A naive, yet intuitive, strategy is to simply round any non-zero fractions of evicted flows to 1, thereby always creating enough space in the cache for the next object to be admitted; unfortunately, this greedy rounding strategy does not generally work. It is easy to construct request sequences where evicting *too much flow* results in a violation of the cache capacity constraint several timesteps later. Further, attempting to satisfy the constraint by randomly evicting objects causes the upper-bound on the latency cost to diverge significantly from the true optimum. BELATEDLY addresses this problem in two ways:

(1) Instead of rounding *all* non-zero evicted flow fractions to 1, rounding is done with a probability corresponding to the fraction itself (a form of *randomized* rounding). In other words, if the fraction of flow for object *i* evicted at timestep *T* is  $f_{evict}^{(i)}(T) \in [0,1]$ , then we perform eviction with probability  $f_{evict}^{(i)}(T)$ . This ensures that, in expectation, the cache occupancy at any timestep is equal to the total flow routed along the corresponding edge in the MCMCF solution. (2) While randomized rounding works well in theory, it does not *guarantee* that the cache capacity constraint is satisfied. In order to enforce this, we introduce the notion of *flow balance*. The idea is to track the *expected* amount of cached flow for each object (according to the fractional solution); then, at any timestep, if the cache occupancy would exceed the cache size, we evict the flow that is most *unbalanced* (deviates the most from its expected cached fraction). In practice, this is implemented using a priority queue.

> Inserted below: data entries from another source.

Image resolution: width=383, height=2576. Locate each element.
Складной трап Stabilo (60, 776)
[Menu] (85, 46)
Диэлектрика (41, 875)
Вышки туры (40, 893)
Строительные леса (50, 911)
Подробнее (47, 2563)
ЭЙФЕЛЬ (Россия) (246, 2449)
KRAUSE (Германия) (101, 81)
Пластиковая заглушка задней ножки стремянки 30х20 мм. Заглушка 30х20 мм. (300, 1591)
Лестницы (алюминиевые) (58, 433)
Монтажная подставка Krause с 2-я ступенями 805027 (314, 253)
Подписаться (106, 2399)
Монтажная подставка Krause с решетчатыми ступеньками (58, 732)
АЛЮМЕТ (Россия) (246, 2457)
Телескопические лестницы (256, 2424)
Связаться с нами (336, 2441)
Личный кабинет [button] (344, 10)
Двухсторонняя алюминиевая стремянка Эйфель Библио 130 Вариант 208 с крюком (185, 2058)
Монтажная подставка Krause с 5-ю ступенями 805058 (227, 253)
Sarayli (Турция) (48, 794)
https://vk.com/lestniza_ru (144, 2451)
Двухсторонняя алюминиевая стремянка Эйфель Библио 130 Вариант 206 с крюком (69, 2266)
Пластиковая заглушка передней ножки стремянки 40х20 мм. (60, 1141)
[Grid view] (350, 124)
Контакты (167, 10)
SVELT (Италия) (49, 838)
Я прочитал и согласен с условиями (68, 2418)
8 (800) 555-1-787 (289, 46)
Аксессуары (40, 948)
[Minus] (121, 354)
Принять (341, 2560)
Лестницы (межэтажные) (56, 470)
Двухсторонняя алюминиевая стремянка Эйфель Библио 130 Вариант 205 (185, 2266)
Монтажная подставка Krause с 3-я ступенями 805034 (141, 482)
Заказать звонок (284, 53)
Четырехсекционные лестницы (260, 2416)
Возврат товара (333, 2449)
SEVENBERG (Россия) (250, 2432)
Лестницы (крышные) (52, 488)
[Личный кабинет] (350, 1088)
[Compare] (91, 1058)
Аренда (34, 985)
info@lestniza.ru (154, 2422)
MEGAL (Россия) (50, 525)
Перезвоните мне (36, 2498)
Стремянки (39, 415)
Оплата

## A.4 BELATEDLY Performance Evaluation

Recall that we apply two optimizations to make the MCMCF problem described in §3.1 tractable: first, we prune and merge states in the flow graph to reduce the number of decision variables (§A.3.1); second, we solve a 'relaxed' version of the problem, followed by integer rounding (§A.3.2), to ensure that the algorithm terminates in polynomial time. In this section, we evaluate the benefits of these optimizations (using the naive MCMCF formulation as a baseline), as well the impact of rounding on BELATEDLY's latency upper-bound.



Figure 26: Number of decision variables in the naive MCMCF formulation versus BELATEDLY for different application scenarios.

**Our optimizations to the original MCMCF formulation reduces BELATEDLY's memory and compute requirements by orders of magnitude.** In Figure 26 we count the number of decision variables in the MCMCF formulation given our naive construction (§3.1) and our pruned version (§A.3.1). For all three application scenarios, the number of decision variables is reduced by three to four orders of magnitude.

**Empirically, the formulation provides tight bounds.** While solving a 'relaxed' version of the problem only gives us a lower-bound on the total latency (and not an implementable schedule), our randomized rounding strategy and flow balance heuristics work well in practice. For each application scenario, we perform 20 runs of BELAT-EDLY sweeping different *Z* values and cache sizes. Across all three scenarios, we see a median error of at most 0.05% and a maximum error of 1.71%. Table 3 lists the relative error between the upper- and lower-bounds of the solution generated by BELATEDLY.

|         | Mean Err.% | Median Err.% | Max. Err.% |
|---------|------------|--------------|------------|
| Network | 0.017      | 0.004        | 0.124      |
| CDN     | 0.325      | 0.051        | 1.707      |
| Storage | 0.015      | 0.007        | 0.072      |

Table 3: Empirical bounds on BELATEDLY's error (calculated by comparing the integer upper-bound to the relaxed lower-bound).

 $<sup>^{17}\</sup>mathrm{This}$  includes overheads incurred by Gurobi's internal data-structures; the raw model itself is significantly more compact.

<sup>&</sup>lt;sup>18</sup>For instance, the optimal fractional solution may involve caching *half* an object, which is not particularly meaningful.